Balanço do Corinthians é aprovado no Conselho. Aprovado ?
As contas do Corinthians foram aprovadas em reunião realizada ontem, no Parque São Jorge.
Mas a humilhação sofrida pela direção alvinegra, em todo o processo, deixará seqüelas difíceis de serem contornadas.
REUNIÃO DO CORI
Horas antes, em reunião extraordinária do CORI, a KPMG, nova auditoria do clube, negou-se a assinar o serviço efetuado pela BDO RCS, alegando que para fazê-lo teria que começar o trabalho do zero.
Sem alternativa, com a imagem desgastada por ter sido pego de calças curtas no episódio em que descobriu-se que a empresa auditora (BDO RCS) é de sua propriedade, Raul Corrêa da Silva entrou em desespero.
Quase implorou para que o CORI enviasse suas contas ao Conselho Deliberativo com o argumento de que não haveria tempo hábil de refazer novamente o estudo.
Oito “compreensivos” conselheiros caíram nessa conversa e votaram a favor, a grande maioria ligada a Andres Sanches.
Três se posicionaram claramente contrários ao absurdo: Roque Citadini (que não tinha direito a voto por ser Presidente), Rubens Gomes e Marlene Matheus.
Dois se abstiveram.
REUNIÃO DO CONSELHO DELIBERATIVO
Tivemos de tudo na reunião do Conselho Deliberativo, protestos, dirigentes constrangidos, outros mais exaltados, e até advogados se prestando ao papel de “Leão de Chácara”.

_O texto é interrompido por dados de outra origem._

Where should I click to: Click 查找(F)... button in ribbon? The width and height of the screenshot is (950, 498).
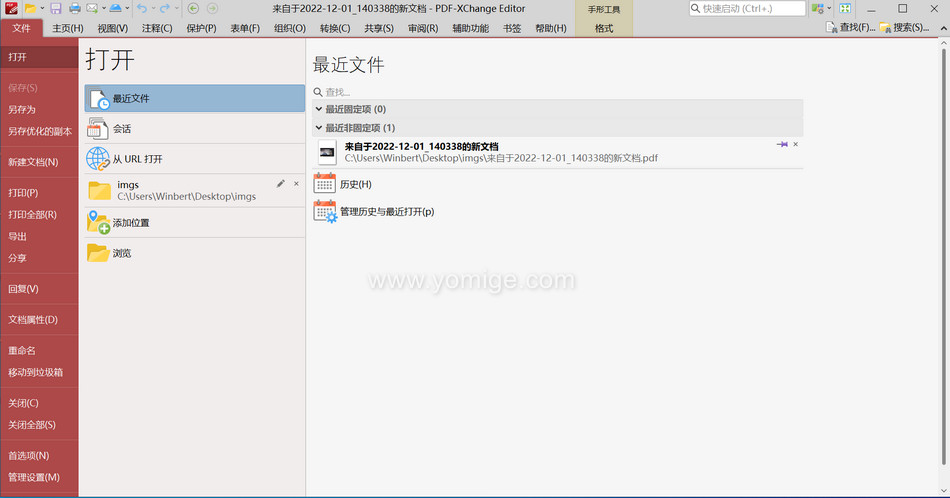coord(850,28)
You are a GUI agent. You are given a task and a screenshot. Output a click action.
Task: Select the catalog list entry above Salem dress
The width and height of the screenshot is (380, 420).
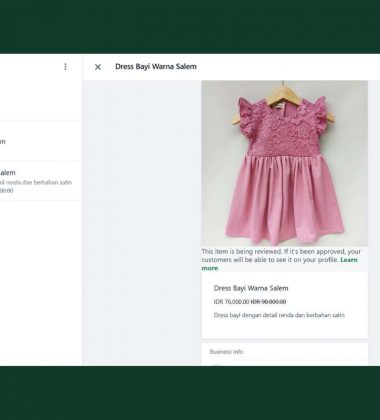(x=40, y=141)
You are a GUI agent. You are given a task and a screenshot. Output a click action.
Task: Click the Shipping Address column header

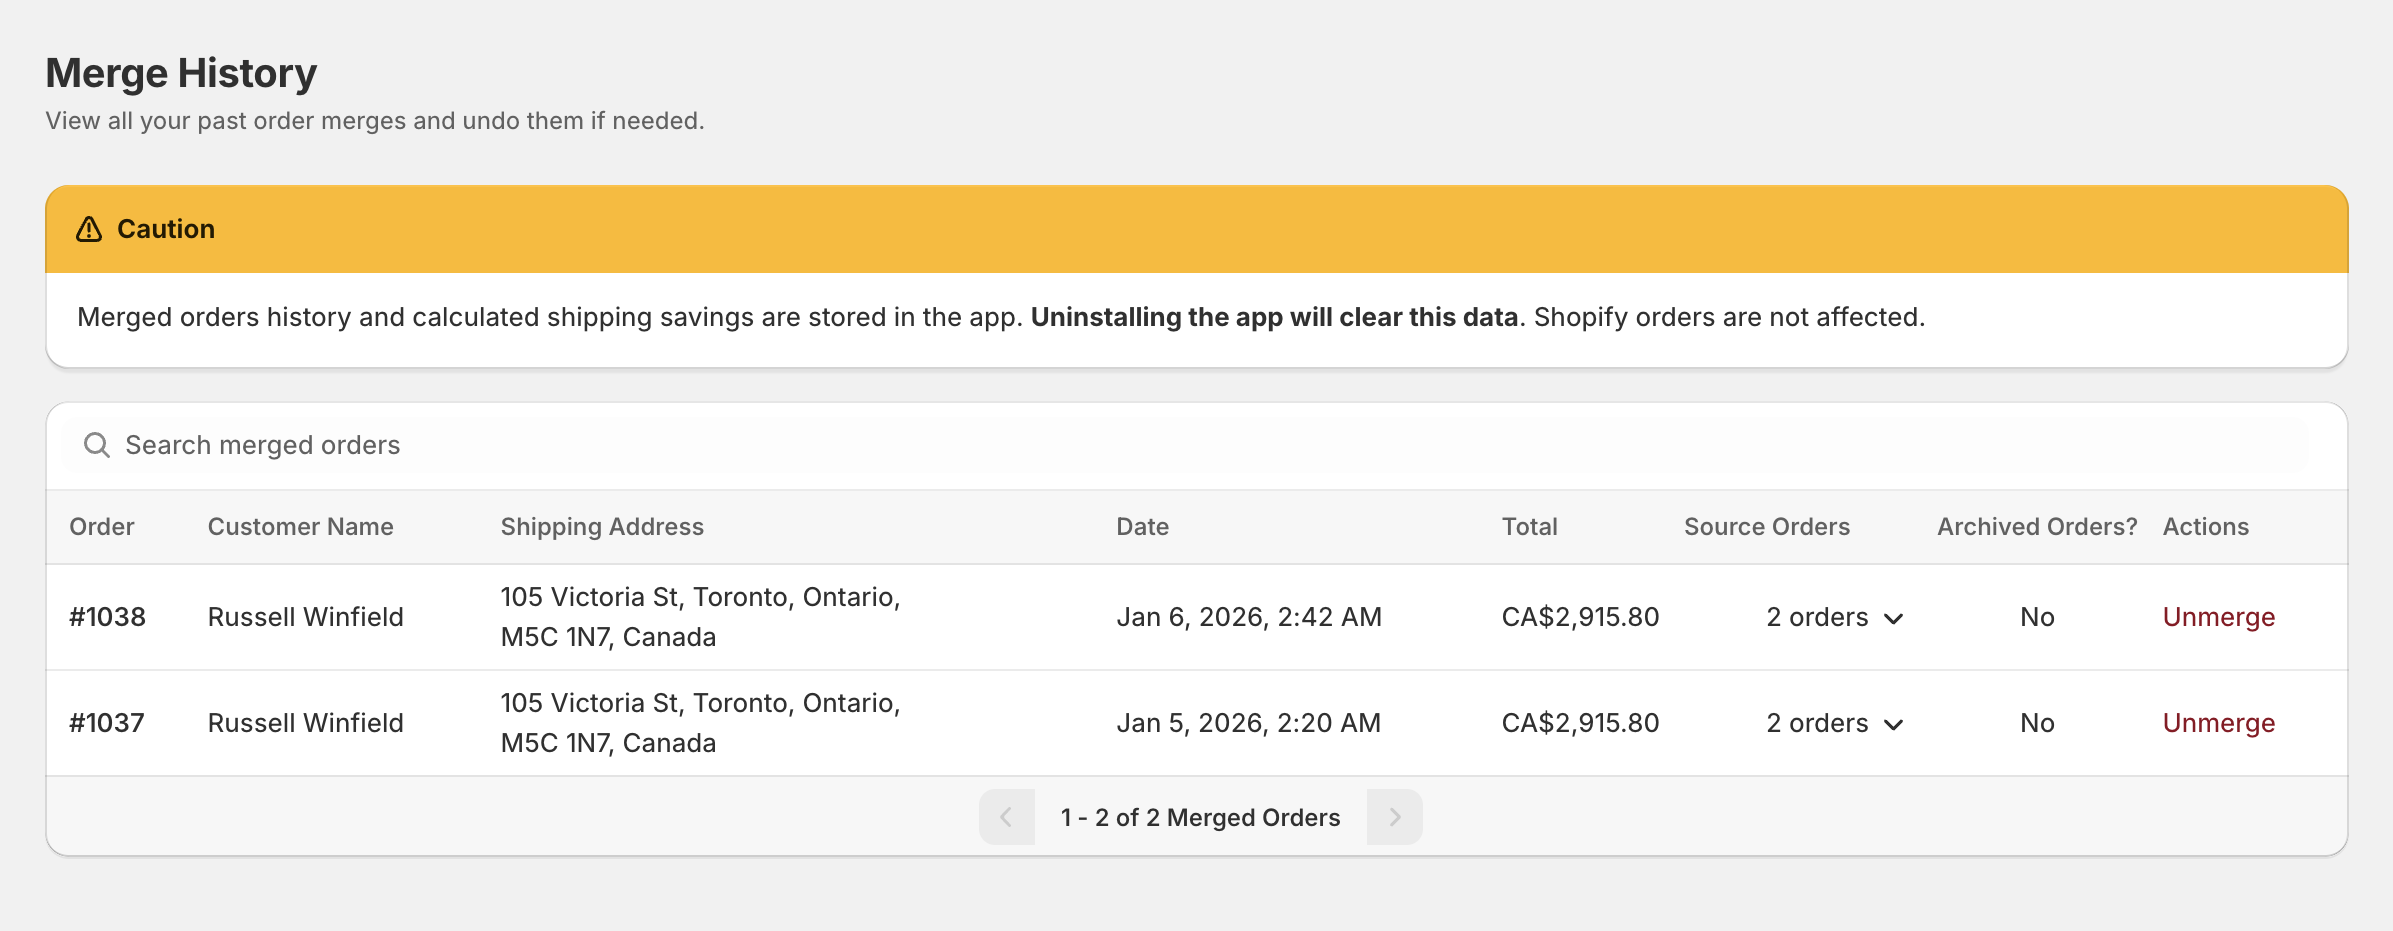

178 conselheiros assinaram a lista de chamada, embora dez destes nem esperaram a reunião começar e foram embora.
O bate-boca foi acalorado e Raul Corrêa da Silva, sem conseguir satisfazer os questionamentos, tremia como se estivesse em sua primeira reunião.
Para evitar o vexame de uma possível reprovação, os dirigentes corinthianos lançaram mão de sua tropa de choque, amestrados, que além de gritarem muito, por vezes, queriam arrumar confusão ainda maior.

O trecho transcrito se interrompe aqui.